SMC liable to sanctions if it aborts power service agreement

The various energy subsidiaries of San Miguel Corp. arm SMC Global Power will have to suffer heavy sanctions if they back out from the Power Supply Agreements with power distributor Manila Electric Co.
A well-placed source in the energy sector said the Energy Regulatory Commission should look into that penalty clause in the Meralco PSA to determine the liabilities of SMC Global Power after notifying Meralco and the ERC that it will withdraw on 3 October from the PSA.
Consumer groups fear a spike in the monthly bills once SMC withdraws a total of 1 gigawatt of electricity supply when the PSA is unilaterally rescinded.
"What happens when a winning bidder withdraws?" the source asked.
The next step is contained in the term of reference. If they withdraw unilaterally, then there's a consequence and it is in the TOR," according to the energy sector expert.

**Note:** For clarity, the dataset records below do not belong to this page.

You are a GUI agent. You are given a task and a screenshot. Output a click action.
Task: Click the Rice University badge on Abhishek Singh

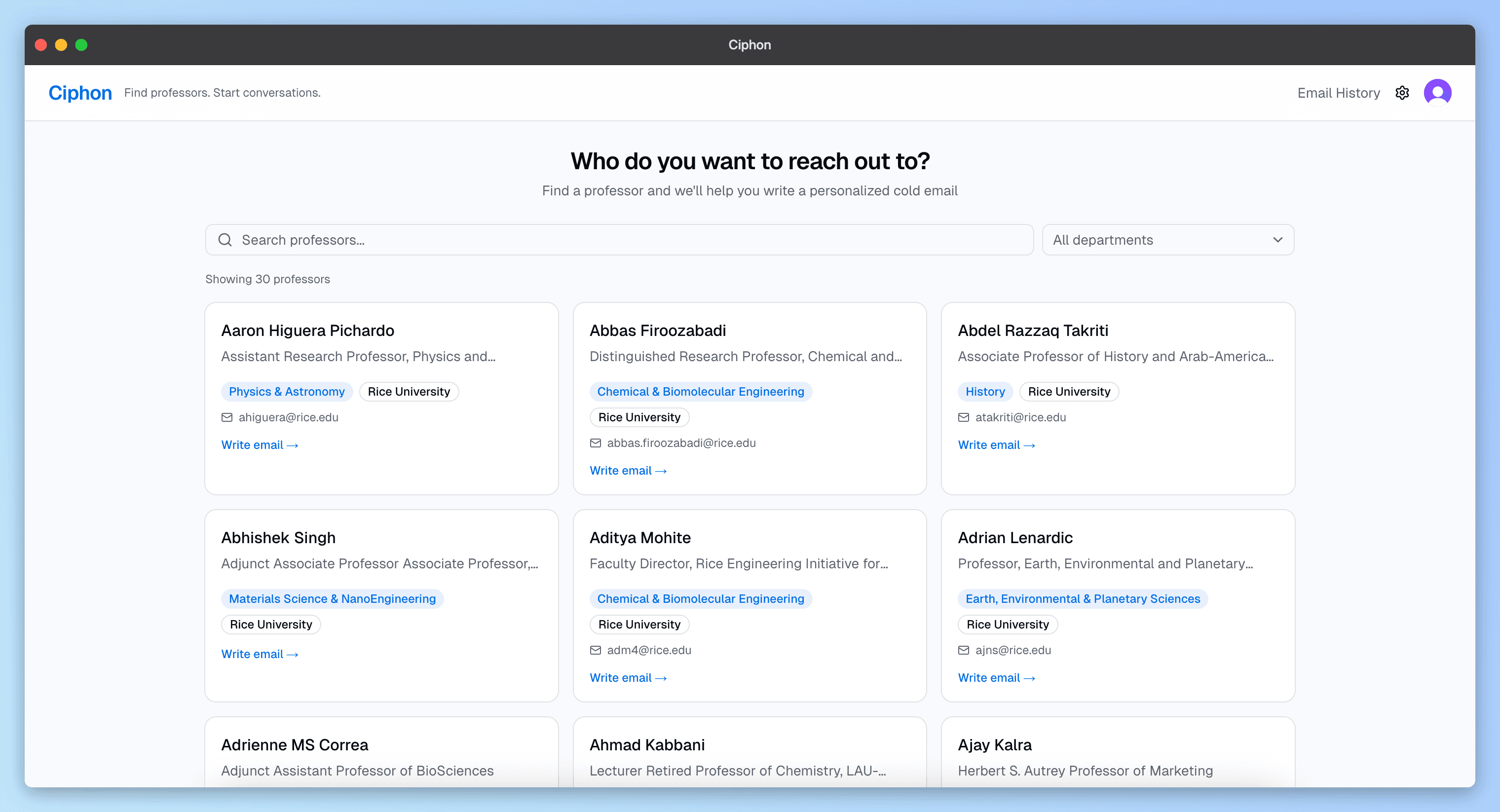(270, 624)
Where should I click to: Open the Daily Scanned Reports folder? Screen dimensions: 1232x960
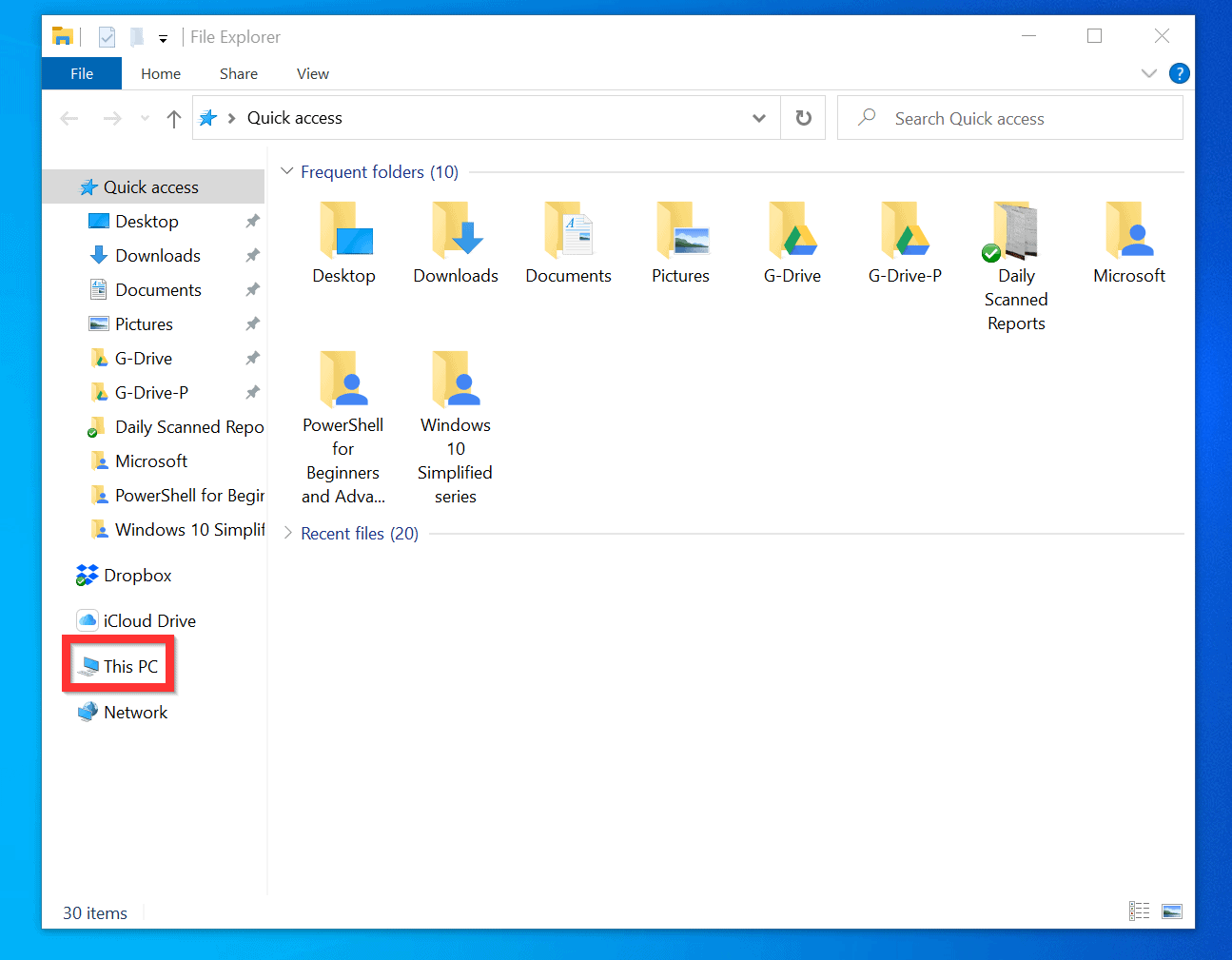[1015, 231]
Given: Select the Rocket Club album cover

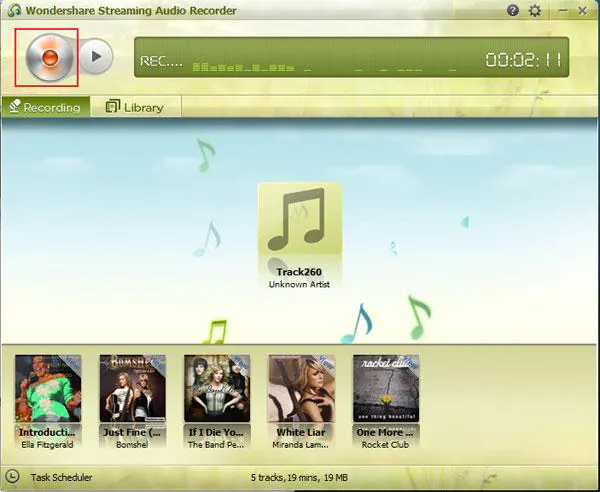Looking at the screenshot, I should [386, 388].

"The TOR is drawn by Meralco but has the approval of the Department of Energy," according to the source.
SMC had sought an adjustment in the electricity rates provided in the PSA while warning that it will stop supplying Meralco with electricity if ERC will not grant its petitions.

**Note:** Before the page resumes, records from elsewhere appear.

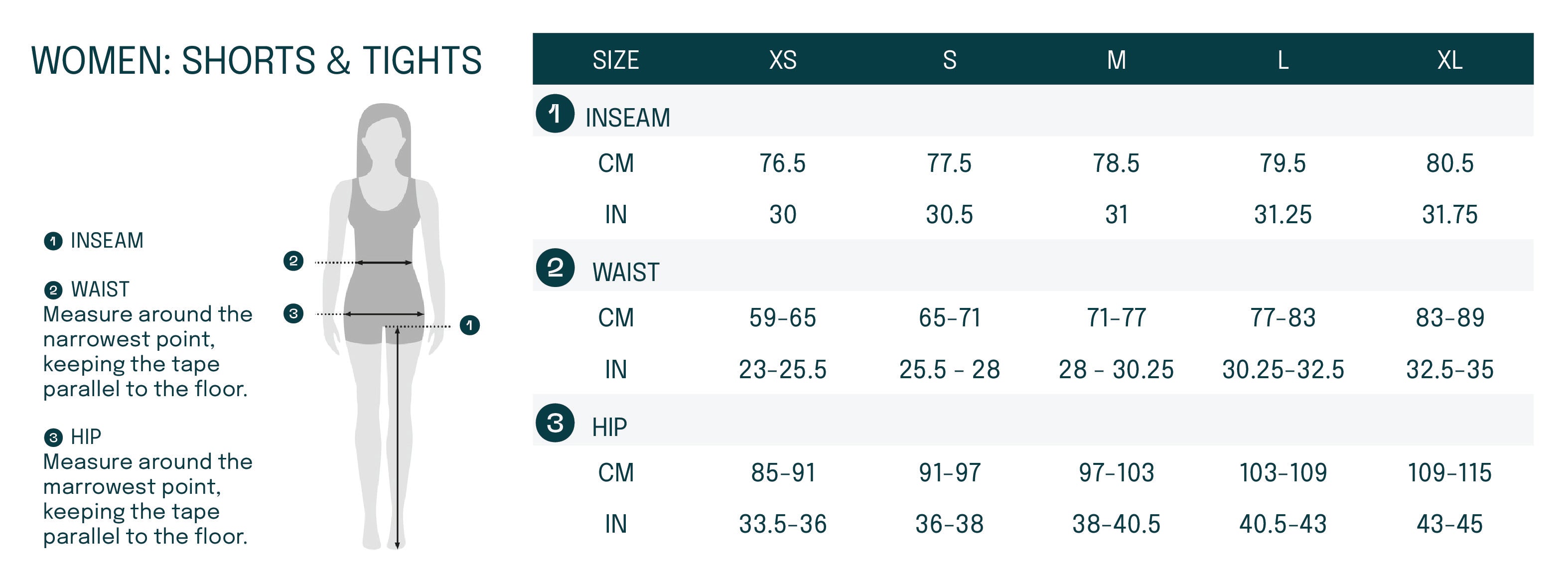Screen dimensions: 1568x582
Task: Select the M size column header
Action: 1116,60
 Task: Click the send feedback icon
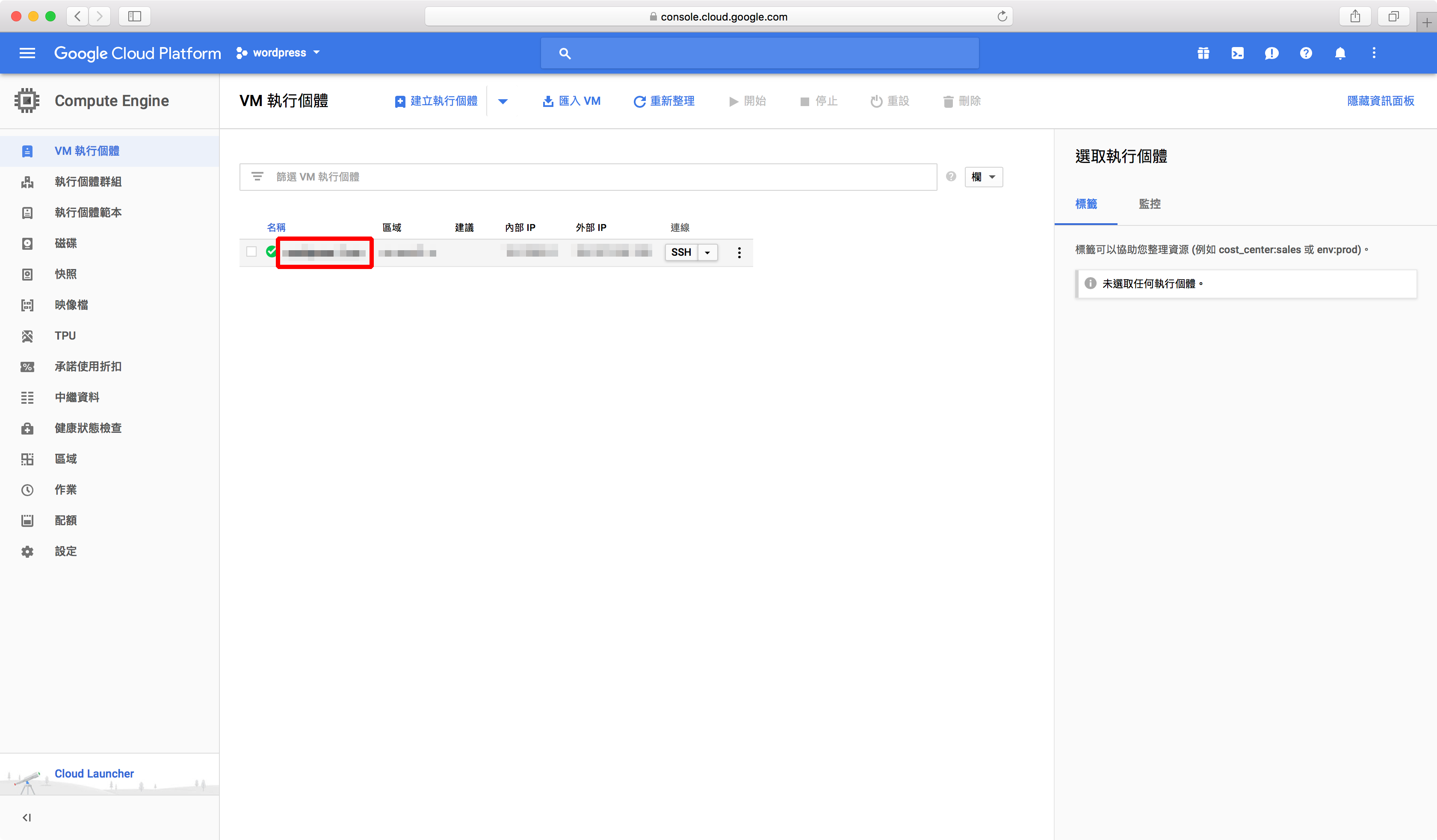point(1271,53)
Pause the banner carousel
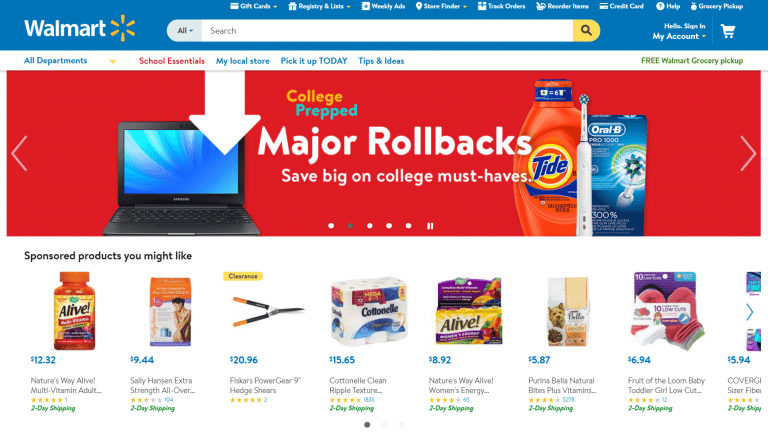Viewport: 768px width, 436px height. tap(430, 226)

SMC's plea with ERC is for temporary and equitable relief from soaring coal prices and unilateral Malampaya gas supply restrictions.
Over six months, SMC wanted to recover P5.2 billion from electricity users making it a precondition to "continue sourcing fuel and fulfill its power supply contract with Meralco."

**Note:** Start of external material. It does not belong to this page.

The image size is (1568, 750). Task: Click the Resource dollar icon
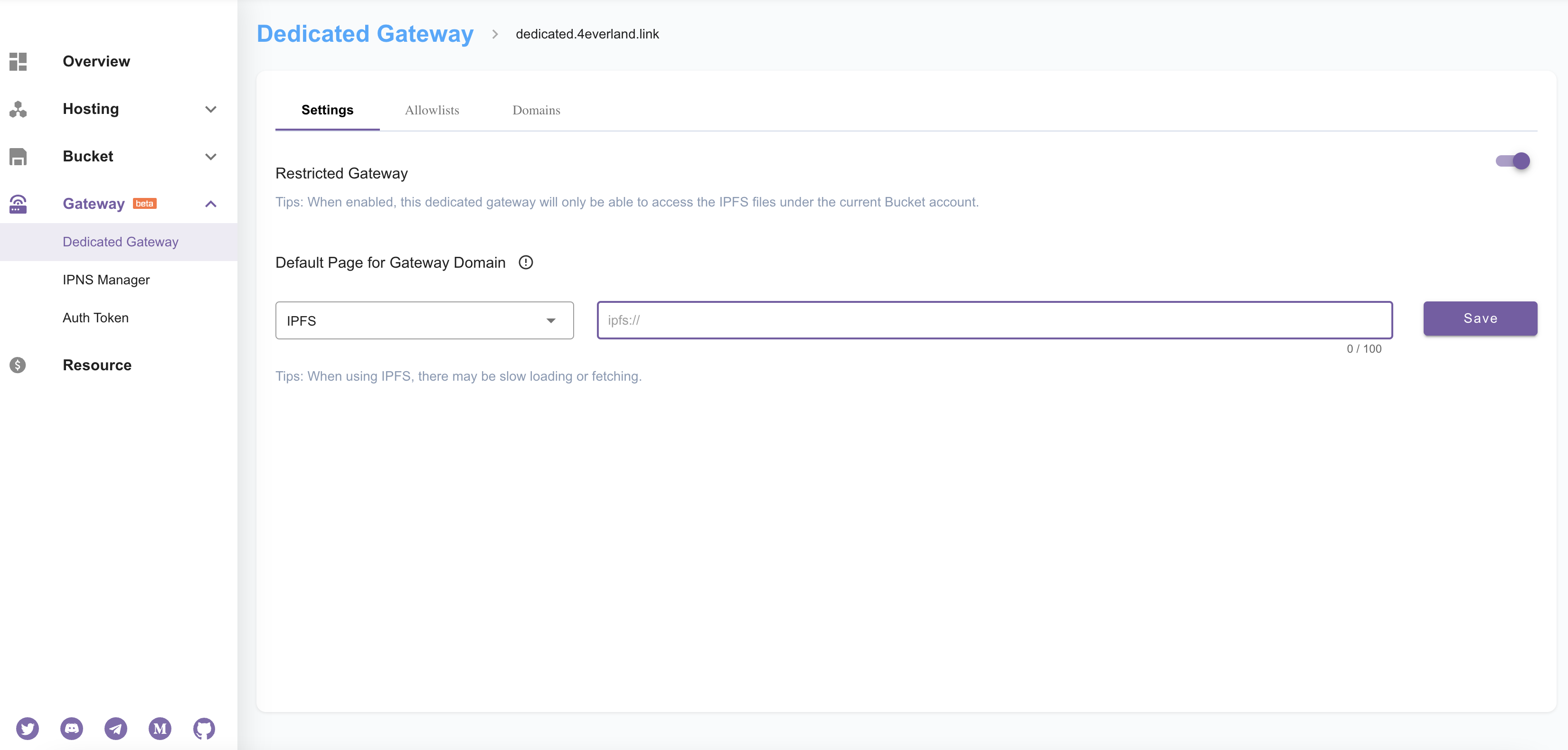pyautogui.click(x=18, y=365)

SMC also needed ERC approval to amend its tariff and collect an additional P4 per kilowatt-hour for the Sual coal plant and an additional P0.80 per kWh for the Ilijan natural gas facility.
Consumer groups opposed the SMC Global Power petition saying that it does not have the correct reason to alter the price terms in the PSA.
Subsequently in the ERC proceedings, SMC Global Power indicated that it will end the PSA on 3 October but sources said it wanted to take part in the CSP for a new deal.